Requirements >> Convert the entries below into a Markdown table with two columns, "No." and "Text". Put one line per row, number the rows in order, and leave out blank lines.

Dataset entries >>
--

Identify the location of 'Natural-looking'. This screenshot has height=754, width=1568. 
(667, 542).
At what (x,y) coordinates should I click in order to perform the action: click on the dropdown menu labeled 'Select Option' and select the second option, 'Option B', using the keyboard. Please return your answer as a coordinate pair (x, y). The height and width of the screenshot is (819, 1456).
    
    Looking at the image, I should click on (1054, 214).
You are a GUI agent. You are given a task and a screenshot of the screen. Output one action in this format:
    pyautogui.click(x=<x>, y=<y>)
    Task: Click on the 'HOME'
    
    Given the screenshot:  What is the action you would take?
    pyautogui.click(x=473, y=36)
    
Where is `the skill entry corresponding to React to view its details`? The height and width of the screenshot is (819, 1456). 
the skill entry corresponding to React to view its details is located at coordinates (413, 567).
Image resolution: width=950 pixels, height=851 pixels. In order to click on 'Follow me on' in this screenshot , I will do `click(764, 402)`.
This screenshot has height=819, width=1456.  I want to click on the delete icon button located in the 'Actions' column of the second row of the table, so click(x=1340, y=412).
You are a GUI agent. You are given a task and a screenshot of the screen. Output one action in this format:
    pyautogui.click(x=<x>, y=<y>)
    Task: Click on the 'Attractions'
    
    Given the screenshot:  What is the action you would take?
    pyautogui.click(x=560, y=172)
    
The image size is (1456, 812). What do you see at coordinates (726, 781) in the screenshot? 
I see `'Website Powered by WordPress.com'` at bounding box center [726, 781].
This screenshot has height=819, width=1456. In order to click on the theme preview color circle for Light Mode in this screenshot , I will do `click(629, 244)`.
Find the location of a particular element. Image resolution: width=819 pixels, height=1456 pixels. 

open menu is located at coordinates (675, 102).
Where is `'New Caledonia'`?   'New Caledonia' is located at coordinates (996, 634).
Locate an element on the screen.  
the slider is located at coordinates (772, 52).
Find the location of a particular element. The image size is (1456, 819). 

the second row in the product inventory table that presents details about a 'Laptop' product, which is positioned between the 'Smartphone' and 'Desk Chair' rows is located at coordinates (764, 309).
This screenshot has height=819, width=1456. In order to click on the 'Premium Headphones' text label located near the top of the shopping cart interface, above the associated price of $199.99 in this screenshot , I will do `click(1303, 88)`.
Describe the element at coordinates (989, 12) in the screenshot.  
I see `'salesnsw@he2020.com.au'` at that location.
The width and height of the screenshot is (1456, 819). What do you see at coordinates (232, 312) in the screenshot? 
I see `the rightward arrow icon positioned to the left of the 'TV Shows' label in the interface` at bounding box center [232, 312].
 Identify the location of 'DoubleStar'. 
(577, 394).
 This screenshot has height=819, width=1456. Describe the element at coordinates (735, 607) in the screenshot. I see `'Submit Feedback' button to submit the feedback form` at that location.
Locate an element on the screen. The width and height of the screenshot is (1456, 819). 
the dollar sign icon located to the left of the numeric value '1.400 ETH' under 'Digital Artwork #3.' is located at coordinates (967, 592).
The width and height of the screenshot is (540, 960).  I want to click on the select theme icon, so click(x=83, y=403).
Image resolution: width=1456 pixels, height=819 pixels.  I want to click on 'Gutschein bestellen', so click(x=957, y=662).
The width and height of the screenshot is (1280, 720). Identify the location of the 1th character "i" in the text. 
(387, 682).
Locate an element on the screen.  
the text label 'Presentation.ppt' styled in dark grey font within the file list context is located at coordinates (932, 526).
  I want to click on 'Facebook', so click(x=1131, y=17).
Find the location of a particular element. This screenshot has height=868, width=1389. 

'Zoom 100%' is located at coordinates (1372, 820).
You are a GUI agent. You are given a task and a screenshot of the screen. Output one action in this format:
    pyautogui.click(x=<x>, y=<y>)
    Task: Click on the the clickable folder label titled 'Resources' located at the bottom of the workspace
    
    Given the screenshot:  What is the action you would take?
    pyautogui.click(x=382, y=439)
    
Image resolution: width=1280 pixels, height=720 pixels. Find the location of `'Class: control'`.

--

Final result >>
| No. | Text |
|---|---|
| 1 | Identify the location of 'Natural-looking'. This screenshot has height=754, width=1568.  |
| 2 | (667, 542). |
| 3 | At what (x,y) coordinates should I click in order to perform the action: click on the dropdown menu labeled 'Select Option' and select the second option, 'Option B', using the keyboard. Please return your answer as a coordinate pair (x, y). The height and width of the screenshot is (819, 1456). |
| 4 |     Looking at the image, I should click on (1054, 214). |
| 5 | You are a GUI agent. You are given a task and a screenshot of the screen. Output one action in this format: |
| 6 |     pyautogui.click(x=<x>, y=<y>) |
| 7 |     Task: Click on the 'HOME' |
| 8 |     Given the screenshot:  What is the action you would take? |
| 9 |     pyautogui.click(x=473, y=36) |
| 10 | Where is `the skill entry corresponding to React to view its details`? The height and width of the screenshot is (819, 1456).  |
| 11 | the skill entry corresponding to React to view its details is located at coordinates (413, 567). |
| 12 | Image resolution: width=950 pixels, height=851 pixels. In order to click on 'Follow me on' in this screenshot , I will do `click(764, 402)`. |
| 13 | This screenshot has height=819, width=1456.  I want to click on the delete icon button located in the 'Actions' column of the second row of the table, so click(x=1340, y=412). |
| 14 | You are a GUI agent. You are given a task and a screenshot of the screen. Output one action in this format: |
| 15 |     pyautogui.click(x=<x>, y=<y>) |
| 16 |     Task: Click on the 'Attractions' |
| 17 |     Given the screenshot:  What is the action you would take? |
| 18 |     pyautogui.click(x=560, y=172) |
| 19 | The image size is (1456, 812). What do you see at coordinates (726, 781) in the screenshot?  |
| 20 | I see `'Website Powered by WordPress.com'` at bounding box center [726, 781]. |
| 21 | This screenshot has height=819, width=1456. In order to click on the theme preview color circle for Light Mode in this screenshot , I will do `click(629, 244)`. |
| 22 | Find the location of a particular element. Image resolution: width=819 pixels, height=1456 pixels.  |
| 23 | open menu is located at coordinates (675, 102). |
| 24 | Where is `'New Caledonia'`?   'New Caledonia' is located at coordinates (996, 634). |
| 25 | Locate an element on the screen.   |
| 26 | the slider is located at coordinates (772, 52). |
| 27 | Find the location of a particular element. The image size is (1456, 819).  |
| 28 | the second row in the product inventory table that presents details about a 'Laptop' product, which is positioned between the 'Smartphone' and 'Desk Chair' rows is located at coordinates (764, 309). |
| 29 | This screenshot has height=819, width=1456. In order to click on the 'Premium Headphones' text label located near the top of the shopping cart interface, above the associated price of $199.99 in this screenshot , I will do `click(1303, 88)`. |
| 30 | Describe the element at coordinates (989, 12) in the screenshot.   |
| 31 | I see `'salesnsw@he2020.com.au'` at that location. |
| 32 | The width and height of the screenshot is (1456, 819). What do you see at coordinates (232, 312) in the screenshot?  |
| 33 | I see `the rightward arrow icon positioned to the left of the 'TV Shows' label in the interface` at bounding box center [232, 312]. |
| 34 |  Identify the location of 'DoubleStar'.  |
| 35 | (577, 394). |
| 36 |  This screenshot has height=819, width=1456. Describe the element at coordinates (735, 607) in the screenshot. I see `'Submit Feedback' button to submit the feedback form` at that location. |
| 37 | Locate an element on the screen. The width and height of the screenshot is (1456, 819).  |
| 38 | the dollar sign icon located to the left of the numeric value '1.400 ETH' under 'Digital Artwork #3.' is located at coordinates (967, 592). |
| 39 | The width and height of the screenshot is (540, 960).  I want to click on the select theme icon, so click(x=83, y=403). |
| 40 | Image resolution: width=1456 pixels, height=819 pixels.  I want to click on 'Gutschein bestellen', so click(x=957, y=662). |
| 41 | The width and height of the screenshot is (1280, 720). Identify the location of the 1th character "i" in the text.  |
| 42 | (387, 682). |
| 43 | Locate an element on the screen.   |
| 44 | the text label 'Presentation.ppt' styled in dark grey font within the file list context is located at coordinates (932, 526). |
| 45 |   I want to click on 'Facebook', so click(x=1131, y=17). |
| 46 | Find the location of a particular element. This screenshot has height=868, width=1389.  |
| 47 | 'Zoom 100%' is located at coordinates (1372, 820). |
| 48 | You are a GUI agent. You are given a task and a screenshot of the screen. Output one action in this format: |
| 49 |     pyautogui.click(x=<x>, y=<y>) |
| 50 |     Task: Click on the the clickable folder label titled 'Resources' located at the bottom of the workspace |
| 51 |     Given the screenshot:  What is the action you would take? |
| 52 |     pyautogui.click(x=382, y=439) |
| 53 | Image resolution: width=1280 pixels, height=720 pixels. Find the location of `'Class: control'`. |